### TASK ITEM
From the line that has "262x154 pixels. Task: Open" down to the last line of the data below, set down every line exactly, but none of the pictures.

### Data excerpts
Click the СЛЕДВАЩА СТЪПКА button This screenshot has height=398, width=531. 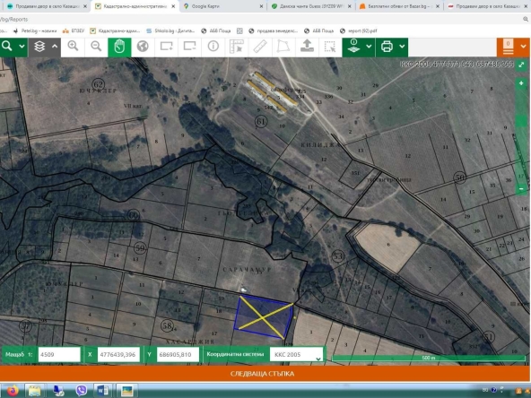pos(262,374)
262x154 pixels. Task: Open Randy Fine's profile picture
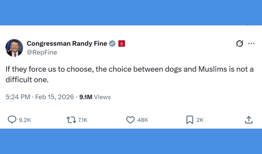click(14, 48)
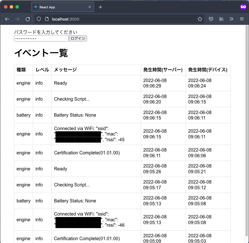
Task: Open the Firefox hamburger application menu
Action: pyautogui.click(x=242, y=19)
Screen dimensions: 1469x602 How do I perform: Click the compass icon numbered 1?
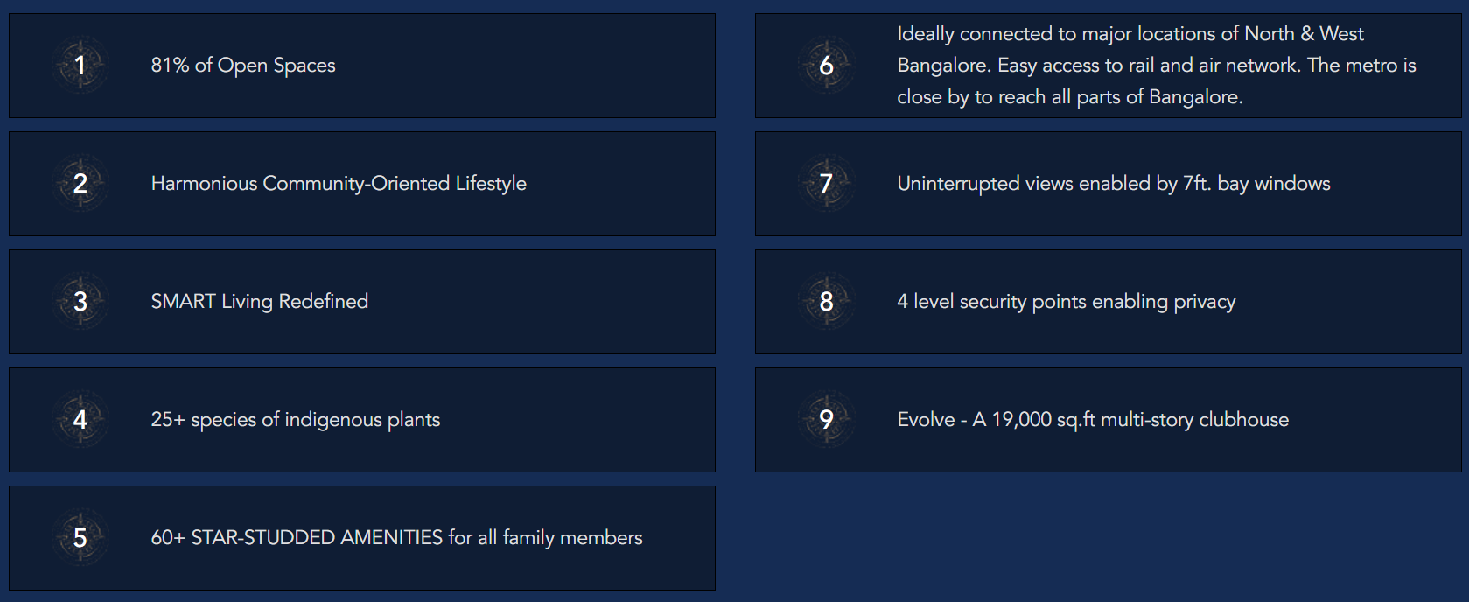tap(80, 66)
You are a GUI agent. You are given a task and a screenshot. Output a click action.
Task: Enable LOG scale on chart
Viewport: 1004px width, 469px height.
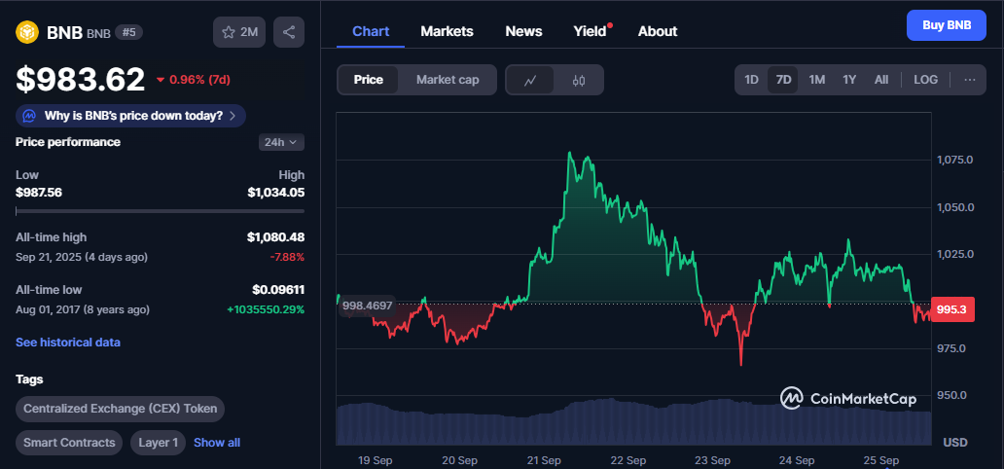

### RESULT OF THIS TASK
262x154 pixels. Task: Open Randy Fine's profile picture
click(14, 48)
Task: Open the Firefox hamburger application menu
Action: pyautogui.click(x=242, y=19)
Screen dimensions: 1469x602 How do I perform: Click the compass icon numbered 1?
tap(80, 66)
You are a GUI agent. You are given a task and a screenshot. Output a click action.
Task: Enable LOG scale on chart
Viewport: 1004px width, 469px height.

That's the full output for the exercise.